Gage and Fixture Design, Dimensioning and Tolerancing per the newly approved Y14.43-2003 standard Y14.43-

  2003 Dimensioning and Tolerancing of Functional Gages.




Course Length


This course is designed as a 3-4 day program with pre-requisite background.  Participants should have completed at least a basis 4-day course in the Dimensioning and Tolerancing of parts (per the most recent standard on Dimensioning and Tolerancing - ASME Y14.5M-1994) or have equivalent work experience.  

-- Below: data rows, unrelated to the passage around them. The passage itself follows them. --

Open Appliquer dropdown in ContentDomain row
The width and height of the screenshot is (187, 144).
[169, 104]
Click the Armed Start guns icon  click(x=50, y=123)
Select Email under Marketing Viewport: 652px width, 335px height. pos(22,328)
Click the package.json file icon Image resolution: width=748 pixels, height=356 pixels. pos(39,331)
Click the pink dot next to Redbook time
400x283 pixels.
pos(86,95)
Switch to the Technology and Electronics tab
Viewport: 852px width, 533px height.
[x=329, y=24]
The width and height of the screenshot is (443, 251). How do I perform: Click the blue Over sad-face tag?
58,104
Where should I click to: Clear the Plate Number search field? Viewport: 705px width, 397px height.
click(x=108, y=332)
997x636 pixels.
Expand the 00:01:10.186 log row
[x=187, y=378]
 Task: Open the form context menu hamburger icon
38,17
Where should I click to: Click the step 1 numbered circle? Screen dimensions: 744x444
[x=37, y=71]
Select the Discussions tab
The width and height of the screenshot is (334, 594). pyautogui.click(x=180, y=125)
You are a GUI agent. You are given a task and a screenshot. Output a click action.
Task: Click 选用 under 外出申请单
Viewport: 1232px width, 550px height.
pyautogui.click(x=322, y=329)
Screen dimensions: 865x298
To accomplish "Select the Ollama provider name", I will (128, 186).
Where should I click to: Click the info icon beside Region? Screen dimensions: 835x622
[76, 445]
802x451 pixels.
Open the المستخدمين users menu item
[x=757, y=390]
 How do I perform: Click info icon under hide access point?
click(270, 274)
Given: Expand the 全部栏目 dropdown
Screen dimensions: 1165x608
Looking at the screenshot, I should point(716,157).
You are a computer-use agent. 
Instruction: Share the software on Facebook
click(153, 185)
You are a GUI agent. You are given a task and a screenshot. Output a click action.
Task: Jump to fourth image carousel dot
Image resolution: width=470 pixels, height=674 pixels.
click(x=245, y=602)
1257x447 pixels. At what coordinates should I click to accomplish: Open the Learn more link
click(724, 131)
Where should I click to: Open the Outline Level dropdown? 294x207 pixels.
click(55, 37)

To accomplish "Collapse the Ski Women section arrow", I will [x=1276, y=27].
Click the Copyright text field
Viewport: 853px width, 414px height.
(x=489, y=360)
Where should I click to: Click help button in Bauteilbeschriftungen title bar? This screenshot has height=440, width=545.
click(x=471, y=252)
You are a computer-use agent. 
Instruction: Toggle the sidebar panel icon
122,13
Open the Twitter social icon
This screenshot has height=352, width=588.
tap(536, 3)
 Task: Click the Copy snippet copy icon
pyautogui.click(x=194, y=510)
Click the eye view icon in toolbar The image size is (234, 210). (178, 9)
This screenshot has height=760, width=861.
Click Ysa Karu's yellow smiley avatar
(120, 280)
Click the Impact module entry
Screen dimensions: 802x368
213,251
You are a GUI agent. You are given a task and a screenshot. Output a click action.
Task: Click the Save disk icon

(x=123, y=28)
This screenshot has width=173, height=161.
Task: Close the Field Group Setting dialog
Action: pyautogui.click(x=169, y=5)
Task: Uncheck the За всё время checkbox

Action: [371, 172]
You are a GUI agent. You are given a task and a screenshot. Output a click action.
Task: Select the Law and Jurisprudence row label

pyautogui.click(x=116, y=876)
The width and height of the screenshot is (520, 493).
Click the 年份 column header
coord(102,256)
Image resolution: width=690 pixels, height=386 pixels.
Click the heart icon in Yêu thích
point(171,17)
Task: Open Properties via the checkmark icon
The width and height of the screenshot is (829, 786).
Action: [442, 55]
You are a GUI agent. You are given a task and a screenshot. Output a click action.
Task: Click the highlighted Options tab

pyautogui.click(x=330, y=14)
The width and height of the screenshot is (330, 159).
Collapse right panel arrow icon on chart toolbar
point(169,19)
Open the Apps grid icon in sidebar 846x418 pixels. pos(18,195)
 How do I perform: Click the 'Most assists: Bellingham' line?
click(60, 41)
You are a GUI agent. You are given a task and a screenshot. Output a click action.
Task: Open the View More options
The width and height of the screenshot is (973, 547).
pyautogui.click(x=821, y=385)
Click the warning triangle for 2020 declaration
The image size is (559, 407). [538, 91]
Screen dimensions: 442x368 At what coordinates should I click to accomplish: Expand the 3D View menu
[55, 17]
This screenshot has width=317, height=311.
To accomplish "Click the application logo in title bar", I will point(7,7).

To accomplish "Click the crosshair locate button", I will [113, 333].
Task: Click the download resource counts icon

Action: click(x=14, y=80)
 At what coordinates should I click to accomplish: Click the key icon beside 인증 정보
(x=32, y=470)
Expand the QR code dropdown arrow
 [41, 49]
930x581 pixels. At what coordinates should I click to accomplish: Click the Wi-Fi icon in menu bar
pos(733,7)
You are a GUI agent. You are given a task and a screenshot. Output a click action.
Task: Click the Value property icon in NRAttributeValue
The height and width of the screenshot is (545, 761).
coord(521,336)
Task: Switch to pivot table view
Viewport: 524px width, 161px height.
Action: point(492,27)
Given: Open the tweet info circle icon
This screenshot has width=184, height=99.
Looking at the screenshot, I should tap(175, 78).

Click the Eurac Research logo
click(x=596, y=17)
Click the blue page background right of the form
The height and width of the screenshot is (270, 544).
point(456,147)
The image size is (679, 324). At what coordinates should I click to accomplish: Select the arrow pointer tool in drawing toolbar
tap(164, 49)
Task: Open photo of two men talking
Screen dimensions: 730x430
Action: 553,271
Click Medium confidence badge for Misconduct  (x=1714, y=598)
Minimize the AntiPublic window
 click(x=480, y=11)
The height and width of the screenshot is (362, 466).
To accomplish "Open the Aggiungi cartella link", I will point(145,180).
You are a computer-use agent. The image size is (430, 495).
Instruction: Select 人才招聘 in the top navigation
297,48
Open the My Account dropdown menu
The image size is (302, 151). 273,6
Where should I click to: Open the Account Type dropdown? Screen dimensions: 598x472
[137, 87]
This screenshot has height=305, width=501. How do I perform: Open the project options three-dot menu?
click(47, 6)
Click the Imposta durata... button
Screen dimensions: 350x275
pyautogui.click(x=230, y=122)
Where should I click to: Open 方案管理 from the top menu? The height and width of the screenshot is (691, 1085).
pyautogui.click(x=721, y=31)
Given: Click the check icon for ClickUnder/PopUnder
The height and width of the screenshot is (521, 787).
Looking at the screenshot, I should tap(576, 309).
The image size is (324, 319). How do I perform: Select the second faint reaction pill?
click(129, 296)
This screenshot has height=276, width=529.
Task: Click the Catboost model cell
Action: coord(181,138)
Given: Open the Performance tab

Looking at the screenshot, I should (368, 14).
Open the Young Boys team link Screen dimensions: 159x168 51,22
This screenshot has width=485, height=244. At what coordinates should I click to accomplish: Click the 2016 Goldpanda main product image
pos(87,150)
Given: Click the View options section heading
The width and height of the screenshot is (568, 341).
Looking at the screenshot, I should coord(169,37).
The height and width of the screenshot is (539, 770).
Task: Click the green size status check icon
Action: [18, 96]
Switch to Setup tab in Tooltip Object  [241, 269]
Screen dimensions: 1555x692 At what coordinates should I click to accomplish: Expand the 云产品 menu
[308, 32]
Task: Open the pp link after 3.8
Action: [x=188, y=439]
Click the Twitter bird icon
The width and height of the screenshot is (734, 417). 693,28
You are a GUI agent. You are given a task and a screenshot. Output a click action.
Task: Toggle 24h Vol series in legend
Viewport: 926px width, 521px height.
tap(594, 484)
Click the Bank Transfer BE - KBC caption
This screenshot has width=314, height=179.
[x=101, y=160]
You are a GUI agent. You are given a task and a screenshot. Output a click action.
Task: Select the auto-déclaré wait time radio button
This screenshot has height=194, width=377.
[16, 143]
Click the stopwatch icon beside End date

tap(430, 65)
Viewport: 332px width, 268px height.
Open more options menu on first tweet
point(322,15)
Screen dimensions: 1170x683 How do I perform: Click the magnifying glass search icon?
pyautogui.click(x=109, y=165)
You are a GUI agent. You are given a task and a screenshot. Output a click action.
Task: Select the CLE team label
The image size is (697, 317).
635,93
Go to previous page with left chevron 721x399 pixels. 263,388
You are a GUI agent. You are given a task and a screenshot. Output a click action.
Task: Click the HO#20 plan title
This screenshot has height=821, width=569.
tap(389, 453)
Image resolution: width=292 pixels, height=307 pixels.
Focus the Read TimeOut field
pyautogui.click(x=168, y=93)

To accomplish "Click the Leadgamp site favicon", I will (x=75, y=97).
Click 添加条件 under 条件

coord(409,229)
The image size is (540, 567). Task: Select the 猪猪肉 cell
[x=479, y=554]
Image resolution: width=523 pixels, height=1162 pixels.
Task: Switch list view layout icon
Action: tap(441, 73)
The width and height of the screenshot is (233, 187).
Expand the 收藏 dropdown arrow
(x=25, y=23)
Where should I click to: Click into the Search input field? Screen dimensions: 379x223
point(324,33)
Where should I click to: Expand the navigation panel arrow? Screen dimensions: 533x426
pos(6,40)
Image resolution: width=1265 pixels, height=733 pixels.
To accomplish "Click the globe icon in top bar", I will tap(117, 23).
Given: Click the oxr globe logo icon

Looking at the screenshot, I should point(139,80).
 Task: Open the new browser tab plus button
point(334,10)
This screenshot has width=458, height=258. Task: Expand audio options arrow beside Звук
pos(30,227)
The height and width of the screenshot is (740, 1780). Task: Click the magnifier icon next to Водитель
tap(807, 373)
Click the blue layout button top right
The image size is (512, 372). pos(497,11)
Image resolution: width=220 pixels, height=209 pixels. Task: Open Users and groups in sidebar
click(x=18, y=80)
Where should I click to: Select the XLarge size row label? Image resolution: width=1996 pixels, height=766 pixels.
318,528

-          The Function and Use of Gages

-          The Gage Tolerancing Policies

-          Statistics

-          How to Make Gage Geometric Tolerances Reflect Part Geometric Tolerances

-          Tolerance Stack-Up on Gages

-          Gage Definition Requirements

-          Principles of gage Size and Full Engagement of Features

-          The Effect of a Gage on a Part Being Measured

-          Free State and Restrained State Inspection Rules on Flexible Parts

-          GO and NOGO gage Design Rules and Principles

-          Functional gage Design to Verify Assemblability and Orientation in 3D Space

-          Gaging Temperatures

-          Economics of Gage Design

-          Gages vs. Other Inspection Methods

-          Plug Gages

-          Spherical Ended Rod Gages

-          Full Form Cylindrical Ring Gages

-          Snap Gages

-          Setting Master Disc; Setting Master Ring

-          Differentiation

-          Datum Feature Simulator Design, Dimensioning and Tolerancing

-          Gage Element Configuration Design, Dimensioning and Tolerancing

-          Datum Target Simulator Design, Dimensioning and Tolerancing

-          Material Condition Modifiers on Gage Elements

-          Material Condition Modifiers on Datum Feature Simulators

-          Design Constraints

-          Coefficient of Expansion

-          Repeatability

-          Tolerance Calculation for Gages and Fixtures

-          Tolerance Distribution for Gages and Fixtures

-          Usage

o        Environmental Condition

o        Certification and Calibration

o        Referee Gaging

o        Principle Alignment

o        Measurement Force

o        Handling

-          Similarities and Differences between Gages and Fixtures

-          Gaging Parts that Use the Regardless of Feature Size Modifiers



Course Instructor - James D. Meadows is the Chairman of the newly approved standard entitled Y14.43-2003 Dimensioning and Tolerancing of Functional Gages.  He is a member of ten ANSI/ASME and ISO standards committees, including the Y14 Main Committee.  He has been a full-time consultant and seminar leader for over 20 years, trained in excess of 25,000 professionals and has written eight books on topics related to the application and measurement of Geometric Tolerances.